Auf einmal fühlt sich alles leichter an. Die dicken Schuhe, die mich in den letzten Tagen oft gequält haben, spüre ich kaum noch. Der Rucksack, der an meinen Schultern gezogen und gezerrt hat, stört nicht mehr. Weil uns jetzt alles zu Füßen liegt und der Weg von hier nur noch nach unten geht. In alle Richtungen nichts als Berge. Untenrum tragen sie einen grünen Rock, der nach oben immer heller wird und sich in den zackigen braungrauen Felswänden verläuft. Ein paar weiße Farbtupfer zeigen, wo auch jetzt im August noch Schnee liegt. Wolken in allen Weiß- und Grauschattierungen ziehen über den Himmel, und ihre Schatten wandern über den Bergen mit.
"Da hinten, siehst du, dort haben wir vorgestern die Schneeballschlacht gemacht", Niki deutet über einige Zacken hinweg, hinüber nach Italien, wo unter einem Pass noch etwas Weiß erkennbar ist.
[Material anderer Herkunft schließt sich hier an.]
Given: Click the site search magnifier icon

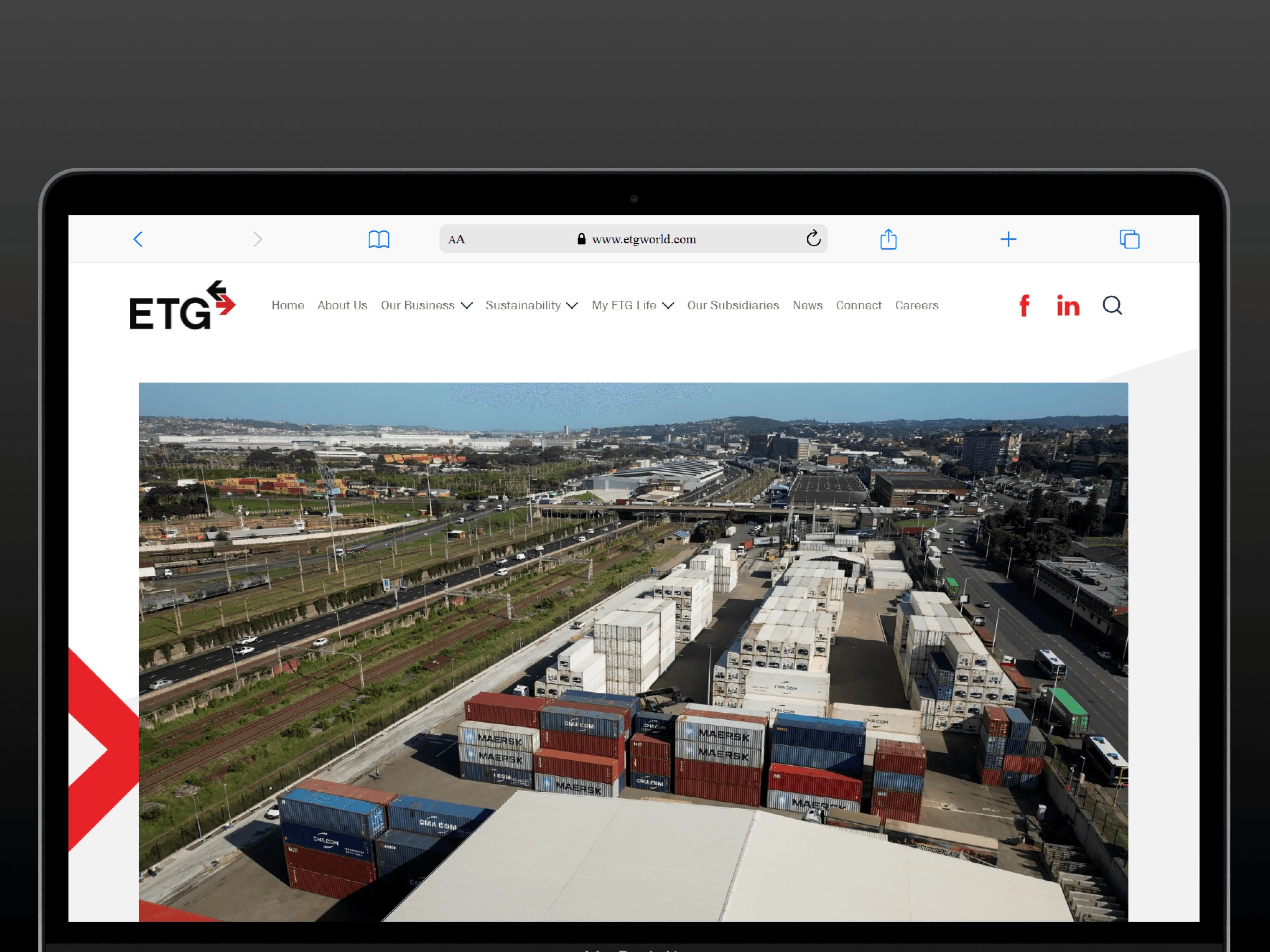Looking at the screenshot, I should 1112,306.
Meine große Schwester, immer behält sie die Orientierung. Sie kneift die Augen zusammen und fährt mit dem Finger in der Luft den Weg über Pässe, Wiesen und Geröllfelder nach, den wir gegangen sind, bevor wir über die Grenze nach Frankreich kamen.
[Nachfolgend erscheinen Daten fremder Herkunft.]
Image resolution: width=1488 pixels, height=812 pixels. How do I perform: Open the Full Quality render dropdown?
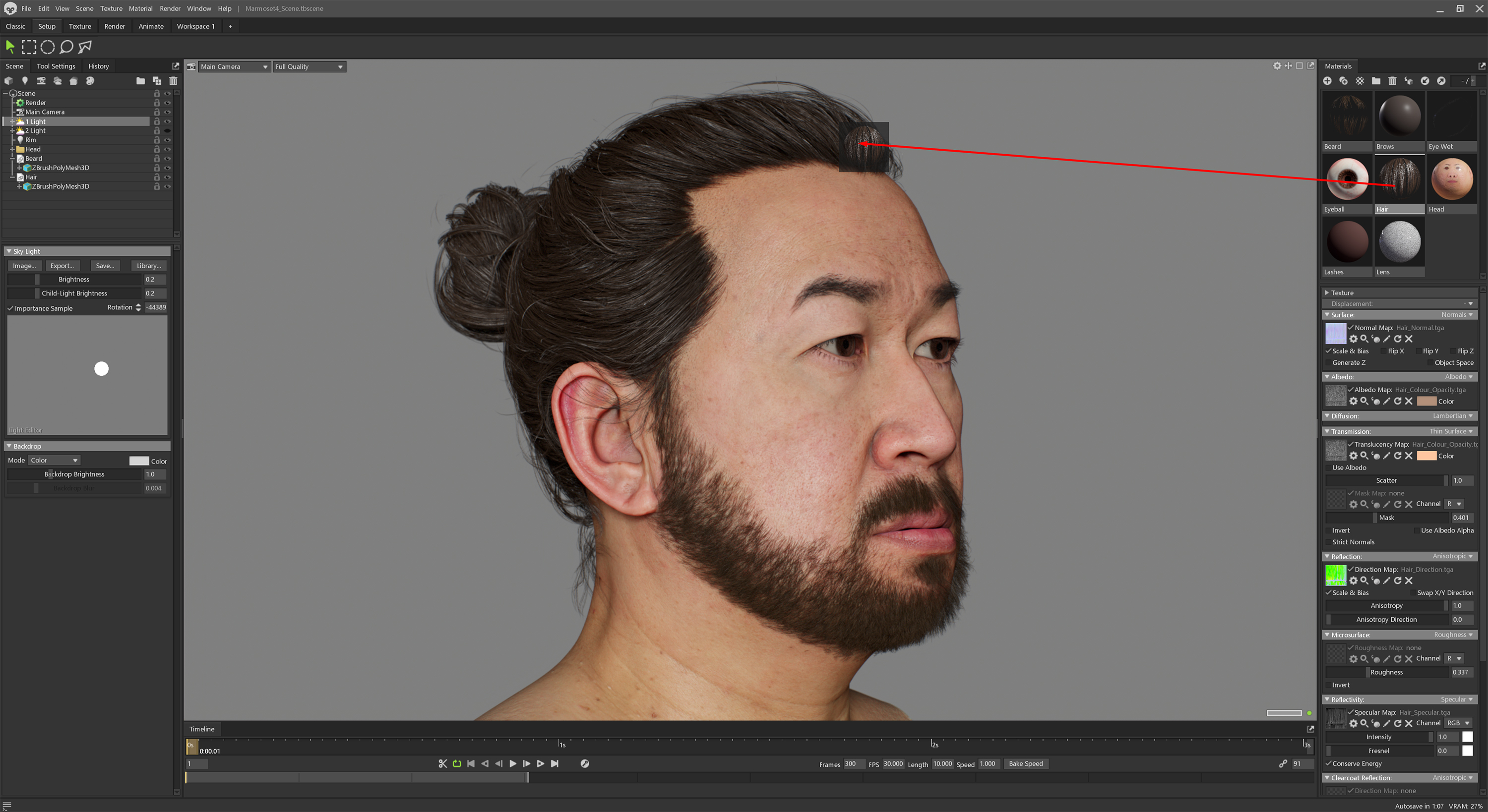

Was hab ich gekeucht auf dem Weg, meine Schwester meist eine Serpentine über mir. Irgendwie kamen da Erinnerungen auf an eine kleine Tinka, die, dem Kraxen-Alter entwachsen, viele Wochenenden fluchend hinter ihrer Familie die Berge südlich von München hochstapfte. Damals hätten meine Eltern bestimmt nicht darauf gewettet, dass ihre beiden Töchter mal freiwillig beschließen würden, von Italien über die Alpen nach Frankreich zu wandern. Dass sie mit 35 und 31 Jahren für sich entdeckt haben, dass es nicht nur darum geht, irgendwo anzukommen, sondern jeden Schritt zu genießen - na ja, fast jeden.